The gross-up is not a rounding adjustment. On high marginal rates it is large. The formula for the grossed-up amount when you want an employee to receive a net benefit is net divided by (1 minus the marginal tax rate). The intuition: to leave someone with Rs 100 net at a 40% marginal rate, you cannot just hand over Rs 100, because Rs 40 of it would be taxed away; you must hand over Rs 100 / (1 - 0.40) = Rs 166.67, so that after 40% tax the employee is left with exactly Rs 100.

Here is what that does on a benefit a company actually pays. Say the employer covers a host-country tax bill of Rs 10,00,000 on your behalf, and your marginal rate in that country is 45%. The naive employer pays Rs 10,00,000 and thinks it is done. But that Rs 10,00,000 is taxable to you, generating roughly Rs 4,50,000 of further tax, which must also be paid, generating more again. Solving it properly, the grossed-up cost is Rs 10,00,000 / (1 - 0.45) = Rs 18,18,182. The tax-on-tax component alone is Rs 8,18,182, more than the original bill it was meant to cover. Had the company forgotten the gross-up, you would have ended the year with an unfunded tax-on-tax shortfall of over Rs 8 lakh that you, not the company, would have had to find. The gross-up is the difference between equalisation working and equalisation quietly leaving you exposed.

The reason this matters to you and not just the payroll team: the gross-up calculation depends on the correct marginal rate, including surcharge and cess in India and state or local tax abroad, and providers sometimes apply an average rate instead of a marginal one. An average rate under-grosses the benefit and leaves you short. When you sanity-check your settlement, the gross-up is the line most likely to be wrong, and it is wrong in the employer's favour.

RSUs and bonuses: covered only if the letter says the magic words

Now the part that empties bank accounts. The default in a startling number of standard tax equalisation policies is that equity income is excluded. Base salary equalised, cash bonus equalised, but RSUs and ESOPs that vest during the assignment are treated as your personal liability unless the assignment letter contains a specific clause bringing equity income inside the policy. People discover this in the year a large grant vests, when they are handed a tax bill the company declines to touch.

Why equity is the worst-case item is worth understanding. Cross-border equity is taxed on a workday-apportioned basis. If RSUs were granted while you worked in India and vested while you worked in the UK, the gain between grant and vest is sourced partly to each country by the proportion of workdays spent in each, and both countries can tax their slice. You can face Indian tax on the India-workday portion and UK tax on the UK-workday portion of the same vest, with relief, if any, coming only through a foreign tax credit and the relevant treaty. The mechanics of how India taxes the perquisite at vest and the gain at sale are in the RSU and ESOP taxation guide; the point here is narrower. If your policy does not equalise equity, that entire double-tax-and-grossup burden is yours.

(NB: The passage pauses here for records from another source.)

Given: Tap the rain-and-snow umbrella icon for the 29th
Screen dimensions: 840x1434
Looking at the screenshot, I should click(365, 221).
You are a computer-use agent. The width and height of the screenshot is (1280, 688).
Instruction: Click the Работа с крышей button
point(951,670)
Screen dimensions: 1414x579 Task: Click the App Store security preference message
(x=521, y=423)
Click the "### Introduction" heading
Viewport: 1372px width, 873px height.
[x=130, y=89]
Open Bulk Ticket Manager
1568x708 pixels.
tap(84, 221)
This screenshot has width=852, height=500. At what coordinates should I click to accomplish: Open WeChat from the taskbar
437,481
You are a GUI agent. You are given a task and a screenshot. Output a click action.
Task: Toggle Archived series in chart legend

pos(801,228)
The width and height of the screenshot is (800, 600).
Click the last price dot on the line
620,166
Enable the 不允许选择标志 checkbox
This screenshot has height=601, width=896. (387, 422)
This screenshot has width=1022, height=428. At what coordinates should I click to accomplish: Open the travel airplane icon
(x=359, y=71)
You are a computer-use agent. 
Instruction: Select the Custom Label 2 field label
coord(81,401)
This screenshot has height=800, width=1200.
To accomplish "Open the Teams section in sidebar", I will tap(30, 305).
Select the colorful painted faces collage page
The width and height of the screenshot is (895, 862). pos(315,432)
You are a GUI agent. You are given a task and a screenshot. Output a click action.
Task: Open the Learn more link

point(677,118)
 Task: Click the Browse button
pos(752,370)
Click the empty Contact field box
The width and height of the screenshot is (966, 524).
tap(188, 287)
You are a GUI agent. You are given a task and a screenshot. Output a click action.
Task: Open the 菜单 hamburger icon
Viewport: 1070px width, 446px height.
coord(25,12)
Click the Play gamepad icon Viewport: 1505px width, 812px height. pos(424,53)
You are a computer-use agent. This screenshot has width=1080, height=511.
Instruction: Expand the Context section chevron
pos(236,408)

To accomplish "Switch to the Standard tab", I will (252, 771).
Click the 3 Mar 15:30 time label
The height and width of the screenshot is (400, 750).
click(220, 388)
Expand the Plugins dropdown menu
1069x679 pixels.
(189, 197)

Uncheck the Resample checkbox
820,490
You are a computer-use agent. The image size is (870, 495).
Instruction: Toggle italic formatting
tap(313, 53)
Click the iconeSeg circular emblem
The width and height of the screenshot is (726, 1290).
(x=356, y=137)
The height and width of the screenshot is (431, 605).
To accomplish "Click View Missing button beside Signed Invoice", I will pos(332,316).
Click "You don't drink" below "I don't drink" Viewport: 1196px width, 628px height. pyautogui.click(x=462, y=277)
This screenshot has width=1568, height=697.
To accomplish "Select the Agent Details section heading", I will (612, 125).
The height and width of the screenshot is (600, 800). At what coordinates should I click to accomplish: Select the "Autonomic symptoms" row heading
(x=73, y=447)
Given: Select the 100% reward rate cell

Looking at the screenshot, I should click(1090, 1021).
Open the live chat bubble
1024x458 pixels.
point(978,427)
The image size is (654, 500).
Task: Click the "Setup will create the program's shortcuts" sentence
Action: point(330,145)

Put numbers on it. Suppose RSUs worth Rs 50,00,000 vest while you are on assignment in the UK, and after workday apportionment and UK rates the host-country tax on the vest is Rs 20,00,000. If your letter equalises equity, the company pays that Rs 20,00,000, grosses it up at, say, a 45% marginal rate to a true cost of Rs 36,36,364, and you net your hypo position untouched. If your letter does not equalise equity, you pay the Rs 20,00,000 yourself, you fund the gross-up shortfall yourself, and the difference between the two outcomes is the full Rs 20,00,000 plus whatever tax-on-tax you cannot recover, a swing of over Rs 36 lakh on a single vest. This is why, for an equity-heavy package, the equity clause is worth more than the housing allowance, the relocation lump sum and the home-leave flights combined. Negotiate it before you sign, as covered in negotiating an expat package.

Cash bonuses are usually safer but not automatically. A bonus earned and paid during the assignment is normally inside the hypo base and equalised. The trap is the deferred or retention bonus that is awarded for the assignment period but paid after you return, or a sign-on bonus paid before the assignment formally starts. These straddle the policy boundary, and whether they are equalised depends on the same wording you must check for equity. Treat any bonus that crosses a date boundary as a clause to confirm, not a benefit to assume.

Trailing liabilities: the tax bill that follows you home

The assignment ending does not end the tax. Trailing liabilities are host-country and home-country taxes that fall due after you have repatriated, on income that was earned or partly sourced during the assignment. They are the single most common reason an equalisation settlement reopens a year after everyone thought it was closed.

The classic case is equity granted abroad that vests after you return. If RSUs were granted while you were in the US and vest six months after you move back to Bengaluru, the US can still tax the US-workday portion of that vest as trailing US income, and you may have a US filing obligation and a state filing obligation for a year in which you no longer live there. A second case is a bonus for the assignment year paid after repatriation. A third is the simple lag of foreign tax filing: many countries assess and refund well after year end, so a refund of host-country tax can land in your account a year later, and under equalisation that refund belongs to the employer, who funded the original payment.

Here is the practical danger. A well-run policy says trailing liabilities remain equalised, and the company keeps paying and grossing up the tax on assignment-period income for as long as it trails, often defining a fixed window such as the grant-to-vest period or a stated number of years post-assignment. A badly drafted policy goes silent the day the assignment ends, leaving you personally holding a US or UK tax bill on equity you earned while working for the very employer that sent you. Before you sign, the question to put in writing is simple: for how long after I repatriate does the policy keep equalising assignment-period income, especially equity, and who handles the filings. Returning to India has enough moving parts already, covered in the relocating back to India checklist; an unfunded trailing tax bill should not be one of them.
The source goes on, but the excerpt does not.